Input data —
== Segment start ==
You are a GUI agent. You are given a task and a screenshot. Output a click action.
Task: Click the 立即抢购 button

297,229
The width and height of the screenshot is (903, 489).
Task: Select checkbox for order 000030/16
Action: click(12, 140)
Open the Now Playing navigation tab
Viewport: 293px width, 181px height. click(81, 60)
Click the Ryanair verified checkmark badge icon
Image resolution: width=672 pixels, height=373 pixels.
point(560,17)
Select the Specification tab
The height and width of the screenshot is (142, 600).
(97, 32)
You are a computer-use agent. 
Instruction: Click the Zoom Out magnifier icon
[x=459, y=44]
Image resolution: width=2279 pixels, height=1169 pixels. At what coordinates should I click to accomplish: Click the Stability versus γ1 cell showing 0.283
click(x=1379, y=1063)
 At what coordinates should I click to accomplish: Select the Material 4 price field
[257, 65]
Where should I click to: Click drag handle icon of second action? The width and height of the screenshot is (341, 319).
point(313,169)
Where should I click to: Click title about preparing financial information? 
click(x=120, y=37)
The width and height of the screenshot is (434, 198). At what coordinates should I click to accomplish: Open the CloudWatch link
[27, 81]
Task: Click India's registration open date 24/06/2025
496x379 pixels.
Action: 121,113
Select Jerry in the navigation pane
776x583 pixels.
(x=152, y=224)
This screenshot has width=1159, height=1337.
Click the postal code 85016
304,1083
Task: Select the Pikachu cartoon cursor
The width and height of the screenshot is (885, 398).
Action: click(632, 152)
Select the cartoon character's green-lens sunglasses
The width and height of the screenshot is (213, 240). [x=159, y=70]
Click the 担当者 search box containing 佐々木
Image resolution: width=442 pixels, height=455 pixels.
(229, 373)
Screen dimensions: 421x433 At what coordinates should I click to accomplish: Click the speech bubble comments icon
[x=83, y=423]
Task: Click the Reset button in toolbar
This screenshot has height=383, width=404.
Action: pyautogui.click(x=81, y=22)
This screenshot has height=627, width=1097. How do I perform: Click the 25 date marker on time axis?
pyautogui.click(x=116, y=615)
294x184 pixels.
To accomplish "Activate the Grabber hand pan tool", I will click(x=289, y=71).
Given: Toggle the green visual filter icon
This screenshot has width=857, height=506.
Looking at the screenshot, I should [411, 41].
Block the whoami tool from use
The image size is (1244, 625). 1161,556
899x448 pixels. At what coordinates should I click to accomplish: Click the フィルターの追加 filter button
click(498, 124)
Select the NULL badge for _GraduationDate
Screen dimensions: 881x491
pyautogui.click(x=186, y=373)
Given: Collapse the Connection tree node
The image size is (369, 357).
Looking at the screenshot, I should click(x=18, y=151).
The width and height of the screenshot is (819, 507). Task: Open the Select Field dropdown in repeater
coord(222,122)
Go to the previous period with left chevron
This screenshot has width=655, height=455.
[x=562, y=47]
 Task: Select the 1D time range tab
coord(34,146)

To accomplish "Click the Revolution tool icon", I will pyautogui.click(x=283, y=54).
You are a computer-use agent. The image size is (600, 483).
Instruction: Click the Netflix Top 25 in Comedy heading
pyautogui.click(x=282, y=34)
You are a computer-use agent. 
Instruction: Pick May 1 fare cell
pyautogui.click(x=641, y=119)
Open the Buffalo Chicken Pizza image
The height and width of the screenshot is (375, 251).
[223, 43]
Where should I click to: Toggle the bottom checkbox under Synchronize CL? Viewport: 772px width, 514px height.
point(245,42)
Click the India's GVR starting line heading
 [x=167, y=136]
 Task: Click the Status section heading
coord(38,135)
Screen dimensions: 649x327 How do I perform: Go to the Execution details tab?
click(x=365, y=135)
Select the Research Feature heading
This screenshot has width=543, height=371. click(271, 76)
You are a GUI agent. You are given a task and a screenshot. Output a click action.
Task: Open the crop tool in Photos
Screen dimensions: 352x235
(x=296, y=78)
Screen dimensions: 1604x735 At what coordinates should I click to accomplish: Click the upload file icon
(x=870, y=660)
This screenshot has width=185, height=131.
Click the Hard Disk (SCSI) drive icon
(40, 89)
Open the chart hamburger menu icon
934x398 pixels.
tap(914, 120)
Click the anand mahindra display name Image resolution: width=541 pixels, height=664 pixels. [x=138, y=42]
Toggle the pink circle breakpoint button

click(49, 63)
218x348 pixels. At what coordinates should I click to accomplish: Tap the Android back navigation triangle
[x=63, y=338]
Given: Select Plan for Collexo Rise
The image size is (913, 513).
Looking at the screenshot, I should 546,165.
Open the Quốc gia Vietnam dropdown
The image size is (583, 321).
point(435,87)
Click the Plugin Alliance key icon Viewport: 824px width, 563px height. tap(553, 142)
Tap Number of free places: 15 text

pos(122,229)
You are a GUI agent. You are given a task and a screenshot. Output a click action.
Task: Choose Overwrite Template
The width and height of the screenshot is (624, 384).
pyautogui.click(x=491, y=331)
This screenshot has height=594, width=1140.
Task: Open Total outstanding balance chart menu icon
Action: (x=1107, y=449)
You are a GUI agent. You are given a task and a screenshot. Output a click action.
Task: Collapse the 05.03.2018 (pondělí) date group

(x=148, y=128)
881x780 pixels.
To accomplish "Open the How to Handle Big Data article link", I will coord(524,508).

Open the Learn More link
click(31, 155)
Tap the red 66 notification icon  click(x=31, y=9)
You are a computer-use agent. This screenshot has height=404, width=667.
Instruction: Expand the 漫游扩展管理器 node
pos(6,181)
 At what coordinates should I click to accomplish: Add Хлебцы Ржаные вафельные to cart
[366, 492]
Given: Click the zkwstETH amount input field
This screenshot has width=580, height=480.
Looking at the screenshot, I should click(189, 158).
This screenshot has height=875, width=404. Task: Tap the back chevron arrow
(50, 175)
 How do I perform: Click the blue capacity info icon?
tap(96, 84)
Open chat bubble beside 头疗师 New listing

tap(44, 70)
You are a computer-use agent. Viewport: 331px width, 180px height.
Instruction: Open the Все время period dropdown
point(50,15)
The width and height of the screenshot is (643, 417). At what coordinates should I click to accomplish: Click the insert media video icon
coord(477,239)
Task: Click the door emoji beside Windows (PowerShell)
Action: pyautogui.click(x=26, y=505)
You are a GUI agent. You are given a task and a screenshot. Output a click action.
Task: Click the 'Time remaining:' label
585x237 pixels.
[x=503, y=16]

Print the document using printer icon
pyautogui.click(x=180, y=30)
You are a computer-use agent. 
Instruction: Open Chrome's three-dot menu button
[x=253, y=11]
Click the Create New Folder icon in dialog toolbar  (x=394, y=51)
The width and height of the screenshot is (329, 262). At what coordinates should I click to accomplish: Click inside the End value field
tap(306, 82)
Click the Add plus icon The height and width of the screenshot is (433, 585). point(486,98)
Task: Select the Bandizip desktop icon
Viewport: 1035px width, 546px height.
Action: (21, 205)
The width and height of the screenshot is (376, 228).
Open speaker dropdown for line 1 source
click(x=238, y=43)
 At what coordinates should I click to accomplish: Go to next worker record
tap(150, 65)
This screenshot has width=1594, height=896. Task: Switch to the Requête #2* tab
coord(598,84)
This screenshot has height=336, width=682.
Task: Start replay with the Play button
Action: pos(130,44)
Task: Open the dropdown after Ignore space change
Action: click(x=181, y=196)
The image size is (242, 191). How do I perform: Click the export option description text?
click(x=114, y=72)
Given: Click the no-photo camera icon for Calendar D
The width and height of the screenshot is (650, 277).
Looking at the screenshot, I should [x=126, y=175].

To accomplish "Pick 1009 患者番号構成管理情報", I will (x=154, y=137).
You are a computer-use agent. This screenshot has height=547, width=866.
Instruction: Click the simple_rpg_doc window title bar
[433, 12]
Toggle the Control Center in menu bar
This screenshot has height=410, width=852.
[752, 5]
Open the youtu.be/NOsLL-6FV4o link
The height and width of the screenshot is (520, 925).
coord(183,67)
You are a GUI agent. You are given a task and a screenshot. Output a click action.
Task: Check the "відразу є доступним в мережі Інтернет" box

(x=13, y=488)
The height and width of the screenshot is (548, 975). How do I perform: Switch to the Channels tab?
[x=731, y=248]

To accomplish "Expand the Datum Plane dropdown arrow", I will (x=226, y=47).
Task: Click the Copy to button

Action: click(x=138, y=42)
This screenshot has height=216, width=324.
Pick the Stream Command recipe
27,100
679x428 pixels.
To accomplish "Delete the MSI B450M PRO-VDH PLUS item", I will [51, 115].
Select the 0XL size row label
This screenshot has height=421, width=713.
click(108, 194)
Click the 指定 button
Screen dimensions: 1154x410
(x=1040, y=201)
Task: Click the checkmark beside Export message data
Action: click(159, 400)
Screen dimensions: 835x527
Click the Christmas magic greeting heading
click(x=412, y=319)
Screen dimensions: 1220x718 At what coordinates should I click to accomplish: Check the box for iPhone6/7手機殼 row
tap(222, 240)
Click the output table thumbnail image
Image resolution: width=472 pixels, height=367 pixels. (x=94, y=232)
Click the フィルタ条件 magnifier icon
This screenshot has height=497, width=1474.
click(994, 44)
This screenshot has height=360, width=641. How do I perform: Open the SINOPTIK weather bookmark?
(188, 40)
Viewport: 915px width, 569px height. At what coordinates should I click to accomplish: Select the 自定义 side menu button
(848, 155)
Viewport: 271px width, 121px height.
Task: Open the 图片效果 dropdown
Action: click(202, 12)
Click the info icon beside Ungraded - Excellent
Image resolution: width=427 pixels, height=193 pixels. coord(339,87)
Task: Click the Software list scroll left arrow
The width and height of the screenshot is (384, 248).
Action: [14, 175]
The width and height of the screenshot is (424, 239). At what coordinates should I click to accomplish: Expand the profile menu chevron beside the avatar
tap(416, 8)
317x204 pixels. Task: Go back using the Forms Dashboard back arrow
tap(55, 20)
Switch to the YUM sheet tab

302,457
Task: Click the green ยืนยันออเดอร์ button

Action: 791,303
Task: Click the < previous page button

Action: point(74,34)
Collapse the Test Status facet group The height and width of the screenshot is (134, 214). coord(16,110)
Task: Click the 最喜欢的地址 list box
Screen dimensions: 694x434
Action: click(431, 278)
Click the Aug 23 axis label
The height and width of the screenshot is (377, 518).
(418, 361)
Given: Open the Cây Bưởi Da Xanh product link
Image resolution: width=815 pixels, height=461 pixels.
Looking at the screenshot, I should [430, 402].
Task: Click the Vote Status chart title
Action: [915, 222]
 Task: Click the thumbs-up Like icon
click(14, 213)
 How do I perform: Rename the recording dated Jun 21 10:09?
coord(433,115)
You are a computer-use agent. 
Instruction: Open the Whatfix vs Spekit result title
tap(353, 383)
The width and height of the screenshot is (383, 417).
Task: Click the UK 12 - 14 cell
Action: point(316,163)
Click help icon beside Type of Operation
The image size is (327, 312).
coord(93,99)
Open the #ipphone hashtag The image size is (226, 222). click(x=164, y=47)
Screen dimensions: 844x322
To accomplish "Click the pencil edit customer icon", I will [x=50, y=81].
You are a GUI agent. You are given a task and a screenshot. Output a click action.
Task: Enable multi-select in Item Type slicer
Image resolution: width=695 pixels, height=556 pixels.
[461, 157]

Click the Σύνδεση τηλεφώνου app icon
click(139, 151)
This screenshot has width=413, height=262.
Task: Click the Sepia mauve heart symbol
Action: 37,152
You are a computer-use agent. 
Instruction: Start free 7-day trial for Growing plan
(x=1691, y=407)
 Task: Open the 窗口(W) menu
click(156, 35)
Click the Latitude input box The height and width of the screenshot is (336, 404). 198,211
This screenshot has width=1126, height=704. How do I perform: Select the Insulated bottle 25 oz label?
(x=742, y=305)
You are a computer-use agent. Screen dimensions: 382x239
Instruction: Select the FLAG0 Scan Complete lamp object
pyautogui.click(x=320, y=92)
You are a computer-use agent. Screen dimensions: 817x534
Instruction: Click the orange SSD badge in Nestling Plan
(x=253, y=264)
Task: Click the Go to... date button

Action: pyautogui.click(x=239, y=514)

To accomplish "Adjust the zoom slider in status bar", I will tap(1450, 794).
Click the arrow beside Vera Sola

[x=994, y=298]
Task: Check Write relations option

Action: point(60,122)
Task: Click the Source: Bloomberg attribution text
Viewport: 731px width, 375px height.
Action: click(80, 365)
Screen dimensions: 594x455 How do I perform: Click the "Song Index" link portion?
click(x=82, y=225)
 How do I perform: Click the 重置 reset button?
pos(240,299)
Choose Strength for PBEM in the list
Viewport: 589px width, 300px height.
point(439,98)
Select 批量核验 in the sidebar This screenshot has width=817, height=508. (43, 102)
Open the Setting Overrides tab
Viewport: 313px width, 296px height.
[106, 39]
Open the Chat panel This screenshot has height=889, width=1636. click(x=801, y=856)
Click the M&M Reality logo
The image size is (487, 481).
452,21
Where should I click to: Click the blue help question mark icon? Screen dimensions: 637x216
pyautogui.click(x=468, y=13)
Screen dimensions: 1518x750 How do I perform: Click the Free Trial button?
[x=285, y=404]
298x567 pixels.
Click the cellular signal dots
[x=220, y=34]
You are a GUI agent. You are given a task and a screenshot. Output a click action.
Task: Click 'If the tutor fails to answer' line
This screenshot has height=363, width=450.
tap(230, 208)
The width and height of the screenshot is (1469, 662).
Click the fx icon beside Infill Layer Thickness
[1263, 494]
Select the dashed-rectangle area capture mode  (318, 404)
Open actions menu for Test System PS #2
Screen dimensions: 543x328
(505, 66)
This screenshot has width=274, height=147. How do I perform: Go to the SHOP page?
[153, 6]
== Segment end ==
What to produce —
Retype the records above, but only those lines that fall between the line containing "Click the Σύνδεση τηλεφώνου app icon" and the line containing "Click the Latitude", with both of those lines included, exactly as written.

Your response —
Click the Σύνδεση τηλεφώνου app icon
click(139, 151)
This screenshot has width=413, height=262.
Task: Click the Sepia mauve heart symbol
Action: 37,152
You are a computer-use agent. 
Instruction: Start free 7-day trial for Growing plan
(x=1691, y=407)
 Task: Open the 窗口(W) menu
click(156, 35)
Click the Latitude input box The height and width of the screenshot is (336, 404). 198,211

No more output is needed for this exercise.